Ruby example is not very idiomatic. Give File.open a block and it'll handle closing it. Instead of flushing the file every time, you could just set file.sync = true once.
Also, if one was going to use the ensure block, use nil? not '== nil'
Similar quirks in the Python example. Opening the file should ideally be done with a "with" statement to close the file automatically at the end. But in the Ruby example the author at least closed the file instead of doing nothing as in the Python example. :)
import 'dart:async';
import 'dart:io';
main() {
var file = new File('/sys/class/leds/beaglebone:green:usr0/brightness');
var state = 0;
new Timer.periodic(new Duration(seconds: 2), (_) {
state = 1 - state;
file.writeAsStringSync('0$state', flush: true);
});
}
While it's not the most concise version, it's certainly very readable. Everyone can clearly see that the duration is 2 seconds and that that boolean flag is for flushing, because that's exactly what the code says.
Thanks, yeah, I went crazy and implemented it via go channels, which isn't a fair comparison. I updated with a slightly tweaked version of what you provided.
The Ruby example doesn't handle exceptions with the same granularity as Java example and is therefore much shorter.

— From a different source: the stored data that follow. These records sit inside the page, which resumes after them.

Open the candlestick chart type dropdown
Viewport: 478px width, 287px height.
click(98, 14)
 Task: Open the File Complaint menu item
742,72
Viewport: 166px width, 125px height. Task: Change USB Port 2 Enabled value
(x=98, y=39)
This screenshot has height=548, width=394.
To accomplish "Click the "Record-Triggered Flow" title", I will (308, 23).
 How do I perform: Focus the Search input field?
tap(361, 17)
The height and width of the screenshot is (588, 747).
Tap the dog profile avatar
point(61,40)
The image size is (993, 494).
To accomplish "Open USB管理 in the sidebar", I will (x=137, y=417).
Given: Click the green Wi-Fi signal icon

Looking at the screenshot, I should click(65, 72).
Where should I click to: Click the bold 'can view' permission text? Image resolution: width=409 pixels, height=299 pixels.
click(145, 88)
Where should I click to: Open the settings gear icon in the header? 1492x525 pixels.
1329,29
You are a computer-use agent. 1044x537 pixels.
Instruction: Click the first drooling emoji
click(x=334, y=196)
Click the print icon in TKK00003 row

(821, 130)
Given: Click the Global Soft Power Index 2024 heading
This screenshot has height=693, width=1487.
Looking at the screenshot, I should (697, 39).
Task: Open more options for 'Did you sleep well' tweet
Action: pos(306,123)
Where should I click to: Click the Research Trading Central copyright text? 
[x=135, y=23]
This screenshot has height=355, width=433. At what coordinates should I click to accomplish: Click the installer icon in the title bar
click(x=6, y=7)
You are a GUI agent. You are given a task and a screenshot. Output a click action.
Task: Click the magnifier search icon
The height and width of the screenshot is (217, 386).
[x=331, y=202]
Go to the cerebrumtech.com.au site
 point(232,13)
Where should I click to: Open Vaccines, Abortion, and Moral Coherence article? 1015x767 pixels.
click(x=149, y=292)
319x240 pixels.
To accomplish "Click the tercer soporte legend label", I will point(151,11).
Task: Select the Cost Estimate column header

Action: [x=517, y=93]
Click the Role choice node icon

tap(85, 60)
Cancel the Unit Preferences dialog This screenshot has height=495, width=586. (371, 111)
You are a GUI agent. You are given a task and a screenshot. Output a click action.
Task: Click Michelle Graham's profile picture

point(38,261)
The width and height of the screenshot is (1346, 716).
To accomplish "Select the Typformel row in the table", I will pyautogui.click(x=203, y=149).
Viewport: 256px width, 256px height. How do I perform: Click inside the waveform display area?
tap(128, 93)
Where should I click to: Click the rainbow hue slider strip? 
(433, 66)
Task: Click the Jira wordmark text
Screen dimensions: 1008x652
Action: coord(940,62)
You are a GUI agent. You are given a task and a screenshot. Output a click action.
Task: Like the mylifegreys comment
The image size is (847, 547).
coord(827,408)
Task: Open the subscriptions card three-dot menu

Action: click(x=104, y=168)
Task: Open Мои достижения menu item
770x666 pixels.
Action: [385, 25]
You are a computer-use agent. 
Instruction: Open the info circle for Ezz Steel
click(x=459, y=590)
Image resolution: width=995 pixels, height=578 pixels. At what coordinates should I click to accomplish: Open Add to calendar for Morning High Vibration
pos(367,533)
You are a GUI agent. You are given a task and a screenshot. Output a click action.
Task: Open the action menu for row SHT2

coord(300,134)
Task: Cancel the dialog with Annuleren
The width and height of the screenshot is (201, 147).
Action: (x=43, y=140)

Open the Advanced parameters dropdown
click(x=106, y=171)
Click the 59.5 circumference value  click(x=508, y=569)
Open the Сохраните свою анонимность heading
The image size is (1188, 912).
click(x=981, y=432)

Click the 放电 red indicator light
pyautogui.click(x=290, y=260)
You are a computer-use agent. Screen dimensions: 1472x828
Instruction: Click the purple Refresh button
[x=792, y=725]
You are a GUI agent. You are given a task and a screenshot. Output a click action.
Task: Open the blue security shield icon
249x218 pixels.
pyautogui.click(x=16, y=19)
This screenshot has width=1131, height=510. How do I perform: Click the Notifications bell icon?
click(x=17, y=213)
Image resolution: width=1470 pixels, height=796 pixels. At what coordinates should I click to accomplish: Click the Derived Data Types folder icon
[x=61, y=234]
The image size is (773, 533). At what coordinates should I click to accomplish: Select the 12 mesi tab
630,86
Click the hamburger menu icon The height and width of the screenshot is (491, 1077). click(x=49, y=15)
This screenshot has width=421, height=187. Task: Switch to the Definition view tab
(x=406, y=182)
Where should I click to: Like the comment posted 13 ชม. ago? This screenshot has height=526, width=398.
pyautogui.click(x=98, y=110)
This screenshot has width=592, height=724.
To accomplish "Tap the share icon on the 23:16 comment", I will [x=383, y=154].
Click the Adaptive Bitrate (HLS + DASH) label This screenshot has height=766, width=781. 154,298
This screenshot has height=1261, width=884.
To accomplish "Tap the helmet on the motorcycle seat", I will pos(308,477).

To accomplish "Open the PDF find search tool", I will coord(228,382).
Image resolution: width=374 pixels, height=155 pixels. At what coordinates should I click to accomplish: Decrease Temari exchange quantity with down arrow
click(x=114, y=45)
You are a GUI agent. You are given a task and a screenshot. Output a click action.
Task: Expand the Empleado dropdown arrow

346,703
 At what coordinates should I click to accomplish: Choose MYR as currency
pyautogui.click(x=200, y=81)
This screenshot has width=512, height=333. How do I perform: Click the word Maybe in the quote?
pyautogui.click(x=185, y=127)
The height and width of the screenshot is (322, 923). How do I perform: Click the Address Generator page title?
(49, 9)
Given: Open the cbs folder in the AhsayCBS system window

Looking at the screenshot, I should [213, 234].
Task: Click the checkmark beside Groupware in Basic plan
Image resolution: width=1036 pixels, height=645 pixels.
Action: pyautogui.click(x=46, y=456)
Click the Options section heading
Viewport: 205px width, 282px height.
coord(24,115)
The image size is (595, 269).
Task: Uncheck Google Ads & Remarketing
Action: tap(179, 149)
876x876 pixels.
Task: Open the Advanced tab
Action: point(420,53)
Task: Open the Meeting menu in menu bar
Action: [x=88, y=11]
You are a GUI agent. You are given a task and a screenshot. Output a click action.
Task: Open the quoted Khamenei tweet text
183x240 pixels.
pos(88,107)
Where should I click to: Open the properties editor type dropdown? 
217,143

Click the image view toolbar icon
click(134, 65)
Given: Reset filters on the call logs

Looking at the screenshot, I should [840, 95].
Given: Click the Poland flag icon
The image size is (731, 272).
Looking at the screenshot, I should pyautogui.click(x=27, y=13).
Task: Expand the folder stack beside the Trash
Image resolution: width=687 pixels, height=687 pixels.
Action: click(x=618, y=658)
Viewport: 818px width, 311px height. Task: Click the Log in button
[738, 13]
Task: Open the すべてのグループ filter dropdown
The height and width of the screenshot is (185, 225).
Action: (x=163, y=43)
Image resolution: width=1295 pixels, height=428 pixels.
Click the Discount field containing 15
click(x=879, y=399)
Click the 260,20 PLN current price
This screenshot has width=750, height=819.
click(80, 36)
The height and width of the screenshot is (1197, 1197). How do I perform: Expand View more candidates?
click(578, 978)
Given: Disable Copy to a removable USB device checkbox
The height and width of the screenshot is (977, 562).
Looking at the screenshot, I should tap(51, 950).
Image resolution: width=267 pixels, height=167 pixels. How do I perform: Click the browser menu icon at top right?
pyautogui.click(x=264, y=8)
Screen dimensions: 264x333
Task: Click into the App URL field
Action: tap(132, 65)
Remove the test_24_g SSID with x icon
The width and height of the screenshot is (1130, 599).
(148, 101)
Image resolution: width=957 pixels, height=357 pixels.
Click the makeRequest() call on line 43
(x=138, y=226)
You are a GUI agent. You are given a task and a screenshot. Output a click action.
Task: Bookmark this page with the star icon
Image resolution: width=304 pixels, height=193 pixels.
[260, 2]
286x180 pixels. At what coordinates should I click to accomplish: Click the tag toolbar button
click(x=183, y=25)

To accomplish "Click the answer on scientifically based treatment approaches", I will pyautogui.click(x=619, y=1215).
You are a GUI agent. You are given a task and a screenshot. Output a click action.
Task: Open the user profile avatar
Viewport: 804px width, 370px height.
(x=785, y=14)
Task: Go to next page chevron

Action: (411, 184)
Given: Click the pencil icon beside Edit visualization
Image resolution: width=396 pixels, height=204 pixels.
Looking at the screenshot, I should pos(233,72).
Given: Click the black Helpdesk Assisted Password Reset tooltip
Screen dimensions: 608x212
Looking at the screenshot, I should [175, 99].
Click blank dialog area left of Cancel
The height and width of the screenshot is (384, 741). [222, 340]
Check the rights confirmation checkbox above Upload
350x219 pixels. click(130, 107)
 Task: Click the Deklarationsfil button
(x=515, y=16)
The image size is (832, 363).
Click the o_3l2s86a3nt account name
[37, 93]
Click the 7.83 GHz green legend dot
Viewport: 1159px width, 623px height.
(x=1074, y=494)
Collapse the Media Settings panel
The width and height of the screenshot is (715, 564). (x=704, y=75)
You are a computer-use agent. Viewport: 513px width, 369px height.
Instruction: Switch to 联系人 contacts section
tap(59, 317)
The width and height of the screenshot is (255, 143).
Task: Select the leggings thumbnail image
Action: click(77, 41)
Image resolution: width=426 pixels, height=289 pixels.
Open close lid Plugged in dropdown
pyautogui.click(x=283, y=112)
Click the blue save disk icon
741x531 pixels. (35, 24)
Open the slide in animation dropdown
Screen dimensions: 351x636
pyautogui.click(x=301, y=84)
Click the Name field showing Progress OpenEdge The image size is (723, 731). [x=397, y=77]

Please do not compare the examples.
that is interesting, not sure if it is any easier than compiling some of the examples I provide, but it does open Linux platforms to those that know wiring, thanks.
It is a little more than that as you also need to write alternating state to the file, but you are right, and that is the point of the post. You can read/write embedded sensors/actuators in whatever language you are comfortable by simply reading/writing from the Linux file system.
.. on a correctly set up beaglebone, not other systems. It would be much better if this were in the title.
On most embedded systems and FPGAs faffing with the toolchain and hunting in the documentation is 99% of the effort of getting an LED blinking, that's why it's used as the embedded 'hello world'.
Seriously, not even one Asm example? If you have a PC that has a parallel port and can boot to DOS, you can stick a LED in series with a 100-ohm resistor across pins 2(+) and 18(-) and do this:
I find it somewhat amazing that this program, in Assembly, is actually shorter than the 10 HLL programs in the article.